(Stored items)

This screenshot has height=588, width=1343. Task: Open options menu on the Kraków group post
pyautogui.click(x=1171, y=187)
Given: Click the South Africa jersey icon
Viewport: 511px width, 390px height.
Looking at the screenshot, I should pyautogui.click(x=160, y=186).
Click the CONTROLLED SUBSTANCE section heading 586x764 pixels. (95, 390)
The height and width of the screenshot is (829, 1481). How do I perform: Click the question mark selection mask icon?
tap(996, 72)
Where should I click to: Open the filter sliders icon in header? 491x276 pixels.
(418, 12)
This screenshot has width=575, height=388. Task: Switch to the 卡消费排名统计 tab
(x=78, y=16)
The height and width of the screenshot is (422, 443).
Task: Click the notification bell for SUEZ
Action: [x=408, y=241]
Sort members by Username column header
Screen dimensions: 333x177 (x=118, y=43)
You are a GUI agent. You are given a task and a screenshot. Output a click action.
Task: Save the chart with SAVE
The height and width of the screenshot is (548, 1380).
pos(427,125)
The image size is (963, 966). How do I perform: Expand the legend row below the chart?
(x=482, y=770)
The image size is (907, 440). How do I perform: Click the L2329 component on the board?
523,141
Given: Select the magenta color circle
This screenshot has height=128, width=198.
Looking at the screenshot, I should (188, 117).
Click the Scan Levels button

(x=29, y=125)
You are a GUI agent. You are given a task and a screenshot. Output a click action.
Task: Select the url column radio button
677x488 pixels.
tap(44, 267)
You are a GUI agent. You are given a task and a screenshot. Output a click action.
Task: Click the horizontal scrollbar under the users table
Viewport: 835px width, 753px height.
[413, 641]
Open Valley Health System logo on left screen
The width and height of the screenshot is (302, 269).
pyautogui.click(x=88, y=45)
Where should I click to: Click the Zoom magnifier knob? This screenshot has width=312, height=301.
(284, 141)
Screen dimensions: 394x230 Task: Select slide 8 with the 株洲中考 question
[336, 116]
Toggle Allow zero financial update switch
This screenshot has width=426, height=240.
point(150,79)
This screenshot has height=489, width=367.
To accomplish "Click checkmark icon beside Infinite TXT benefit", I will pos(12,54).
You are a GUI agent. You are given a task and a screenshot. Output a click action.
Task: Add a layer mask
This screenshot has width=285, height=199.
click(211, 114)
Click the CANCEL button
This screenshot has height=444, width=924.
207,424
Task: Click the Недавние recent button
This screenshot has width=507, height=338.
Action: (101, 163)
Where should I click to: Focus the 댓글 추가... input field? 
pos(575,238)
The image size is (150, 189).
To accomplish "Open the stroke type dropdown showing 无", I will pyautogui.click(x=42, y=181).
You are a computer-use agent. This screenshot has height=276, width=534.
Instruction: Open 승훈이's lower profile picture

- **Exercise**
Each line from the one with "This screenshot has width=507, height=338." through the end of the records above should be written out exactly. No other line should appear.

- **Response area**
This screenshot has width=507, height=338.
Action: (101, 163)
Where should I click to: Focus the 댓글 추가... input field? 
pos(575,238)
The image size is (150, 189).
To accomplish "Open the stroke type dropdown showing 无", I will pyautogui.click(x=42, y=181).
You are a computer-use agent. This screenshot has height=276, width=534.
Instruction: Open 승훈이's lower profile picture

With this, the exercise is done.